Stored data entries:
○ ○ ○ ○ ○ ○ ○

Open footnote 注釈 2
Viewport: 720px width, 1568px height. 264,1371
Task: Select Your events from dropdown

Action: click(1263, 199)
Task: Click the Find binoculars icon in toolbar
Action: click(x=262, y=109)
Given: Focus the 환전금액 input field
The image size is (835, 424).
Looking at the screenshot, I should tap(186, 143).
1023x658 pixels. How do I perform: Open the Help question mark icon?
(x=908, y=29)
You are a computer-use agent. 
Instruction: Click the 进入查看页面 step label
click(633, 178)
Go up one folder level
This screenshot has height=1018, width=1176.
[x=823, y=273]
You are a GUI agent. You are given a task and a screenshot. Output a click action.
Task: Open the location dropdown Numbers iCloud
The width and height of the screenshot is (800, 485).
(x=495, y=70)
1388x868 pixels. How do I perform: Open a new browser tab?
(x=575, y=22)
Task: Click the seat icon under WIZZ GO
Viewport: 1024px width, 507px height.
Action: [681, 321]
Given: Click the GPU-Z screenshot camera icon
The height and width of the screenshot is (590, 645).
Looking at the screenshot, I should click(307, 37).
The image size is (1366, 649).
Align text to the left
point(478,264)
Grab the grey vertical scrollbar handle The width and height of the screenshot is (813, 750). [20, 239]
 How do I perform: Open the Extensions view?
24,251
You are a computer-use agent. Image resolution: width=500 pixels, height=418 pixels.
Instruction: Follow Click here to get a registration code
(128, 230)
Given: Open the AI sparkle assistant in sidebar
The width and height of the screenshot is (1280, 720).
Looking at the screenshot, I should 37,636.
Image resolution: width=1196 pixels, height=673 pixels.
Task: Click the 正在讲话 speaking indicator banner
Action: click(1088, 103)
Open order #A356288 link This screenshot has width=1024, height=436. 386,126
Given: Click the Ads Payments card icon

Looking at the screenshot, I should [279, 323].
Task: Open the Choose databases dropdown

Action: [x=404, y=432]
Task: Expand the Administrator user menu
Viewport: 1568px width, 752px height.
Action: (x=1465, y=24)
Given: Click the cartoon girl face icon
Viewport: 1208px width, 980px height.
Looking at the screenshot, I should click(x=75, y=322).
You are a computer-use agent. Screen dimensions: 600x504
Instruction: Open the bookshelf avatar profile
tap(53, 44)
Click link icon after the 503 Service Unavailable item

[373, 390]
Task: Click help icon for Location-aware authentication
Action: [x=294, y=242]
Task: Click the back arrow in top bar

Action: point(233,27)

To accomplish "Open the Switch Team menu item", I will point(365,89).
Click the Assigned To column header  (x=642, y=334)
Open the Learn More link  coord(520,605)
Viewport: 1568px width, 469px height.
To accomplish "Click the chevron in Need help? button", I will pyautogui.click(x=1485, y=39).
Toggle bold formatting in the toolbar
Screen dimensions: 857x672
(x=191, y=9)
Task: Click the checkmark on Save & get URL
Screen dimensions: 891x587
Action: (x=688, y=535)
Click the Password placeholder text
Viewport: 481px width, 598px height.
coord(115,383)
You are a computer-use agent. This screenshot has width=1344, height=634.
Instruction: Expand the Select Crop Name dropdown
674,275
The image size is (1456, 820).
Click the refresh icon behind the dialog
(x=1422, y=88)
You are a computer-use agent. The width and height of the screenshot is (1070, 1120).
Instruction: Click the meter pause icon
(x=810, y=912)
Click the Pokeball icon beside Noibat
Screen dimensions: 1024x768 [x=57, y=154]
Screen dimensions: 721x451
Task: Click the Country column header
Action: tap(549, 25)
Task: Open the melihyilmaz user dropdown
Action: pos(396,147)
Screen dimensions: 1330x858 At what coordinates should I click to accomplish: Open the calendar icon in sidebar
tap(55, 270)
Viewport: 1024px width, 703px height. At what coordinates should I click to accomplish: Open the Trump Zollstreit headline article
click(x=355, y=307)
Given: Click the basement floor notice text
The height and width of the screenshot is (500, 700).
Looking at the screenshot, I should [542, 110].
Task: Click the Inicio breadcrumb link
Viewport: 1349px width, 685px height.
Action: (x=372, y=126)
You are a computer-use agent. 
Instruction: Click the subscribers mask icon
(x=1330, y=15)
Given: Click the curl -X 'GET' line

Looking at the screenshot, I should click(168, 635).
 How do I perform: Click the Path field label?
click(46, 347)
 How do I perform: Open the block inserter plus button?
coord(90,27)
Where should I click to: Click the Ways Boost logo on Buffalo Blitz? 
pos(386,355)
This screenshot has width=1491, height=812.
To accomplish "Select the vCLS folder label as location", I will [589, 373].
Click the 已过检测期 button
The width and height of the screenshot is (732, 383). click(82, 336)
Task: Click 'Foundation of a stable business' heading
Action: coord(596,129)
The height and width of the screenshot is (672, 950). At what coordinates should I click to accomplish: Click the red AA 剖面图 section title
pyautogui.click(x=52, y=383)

○ ○ ○ ○ ○ ○ ○

● **WHAT NEEDS TO BE DONE**:
What you return should match every line above exactly.

● **ANSWER SPACE**:
Open footnote 注釈 2
Viewport: 720px width, 1568px height. 264,1371
Task: Select Your events from dropdown

Action: click(1263, 199)
Task: Click the Find binoculars icon in toolbar
Action: click(x=262, y=109)
Given: Focus the 환전금액 input field
The image size is (835, 424).
Looking at the screenshot, I should tap(186, 143).
1023x658 pixels. How do I perform: Open the Help question mark icon?
(x=908, y=29)
You are a computer-use agent. 
Instruction: Click the 进入查看页面 step label
click(633, 178)
Go up one folder level
This screenshot has height=1018, width=1176.
[x=823, y=273]
You are a GUI agent. You are given a task and a screenshot. Output a click action.
Task: Open the location dropdown Numbers iCloud
The width and height of the screenshot is (800, 485).
(x=495, y=70)
1388x868 pixels. How do I perform: Open a new browser tab?
(x=575, y=22)
Task: Click the seat icon under WIZZ GO
Viewport: 1024px width, 507px height.
Action: [681, 321]
Given: Click the GPU-Z screenshot camera icon
The height and width of the screenshot is (590, 645).
Looking at the screenshot, I should click(307, 37).
The image size is (1366, 649).
Align text to the left
point(478,264)
Grab the grey vertical scrollbar handle The width and height of the screenshot is (813, 750). [20, 239]
 How do I perform: Open the Extensions view?
24,251
You are a computer-use agent. Image resolution: width=500 pixels, height=418 pixels.
Instruction: Follow Click here to get a registration code
(128, 230)
Given: Open the AI sparkle assistant in sidebar
The width and height of the screenshot is (1280, 720).
Looking at the screenshot, I should 37,636.
Image resolution: width=1196 pixels, height=673 pixels.
Task: Click the 正在讲话 speaking indicator banner
Action: click(1088, 103)
Open order #A356288 link This screenshot has width=1024, height=436. 386,126
Given: Click the Ads Payments card icon

Looking at the screenshot, I should [279, 323].
Task: Open the Choose databases dropdown

Action: [x=404, y=432]
Task: Expand the Administrator user menu
Viewport: 1568px width, 752px height.
Action: (x=1465, y=24)
Given: Click the cartoon girl face icon
Viewport: 1208px width, 980px height.
Looking at the screenshot, I should click(x=75, y=322).
You are a computer-use agent. Screen dimensions: 600x504
Instruction: Open the bookshelf avatar profile
tap(53, 44)
Click link icon after the 503 Service Unavailable item

[373, 390]
Task: Click help icon for Location-aware authentication
Action: [x=294, y=242]
Task: Click the back arrow in top bar

Action: point(233,27)

To accomplish "Open the Switch Team menu item", I will point(365,89).
Click the Assigned To column header  (x=642, y=334)
Open the Learn More link  coord(520,605)
Viewport: 1568px width, 469px height.
To accomplish "Click the chevron in Need help? button", I will pyautogui.click(x=1485, y=39).
Toggle bold formatting in the toolbar
Screen dimensions: 857x672
(x=191, y=9)
Task: Click the checkmark on Save & get URL
Screen dimensions: 891x587
Action: (x=688, y=535)
Click the Password placeholder text
Viewport: 481px width, 598px height.
coord(115,383)
You are a computer-use agent. This screenshot has width=1344, height=634.
Instruction: Expand the Select Crop Name dropdown
674,275
The image size is (1456, 820).
Click the refresh icon behind the dialog
(x=1422, y=88)
You are a computer-use agent. The width and height of the screenshot is (1070, 1120).
Instruction: Click the meter pause icon
(x=810, y=912)
Click the Pokeball icon beside Noibat
Screen dimensions: 1024x768 [x=57, y=154]
Screen dimensions: 721x451
Task: Click the Country column header
Action: tap(549, 25)
Task: Open the melihyilmaz user dropdown
Action: pos(396,147)
Screen dimensions: 1330x858 At what coordinates should I click to accomplish: Open the calendar icon in sidebar
tap(55, 270)
Viewport: 1024px width, 703px height. At what coordinates should I click to accomplish: Open the Trump Zollstreit headline article
click(x=355, y=307)
Given: Click the basement floor notice text
The height and width of the screenshot is (500, 700).
Looking at the screenshot, I should [542, 110].
Task: Click the Inicio breadcrumb link
Viewport: 1349px width, 685px height.
Action: (x=372, y=126)
You are a computer-use agent. 
Instruction: Click the subscribers mask icon
(x=1330, y=15)
Given: Click the curl -X 'GET' line

Looking at the screenshot, I should click(168, 635).
 How do I perform: Click the Path field label?
click(46, 347)
 How do I perform: Open the block inserter plus button?
coord(90,27)
Where should I click to: Click the Ways Boost logo on Buffalo Blitz? 
pos(386,355)
This screenshot has width=1491, height=812.
To accomplish "Select the vCLS folder label as location", I will [589, 373].
Click the 已过检测期 button
The width and height of the screenshot is (732, 383). click(82, 336)
Task: Click 'Foundation of a stable business' heading
Action: coord(596,129)
The height and width of the screenshot is (672, 950). At what coordinates should I click to accomplish: Click the red AA 剖面图 section title
pyautogui.click(x=52, y=383)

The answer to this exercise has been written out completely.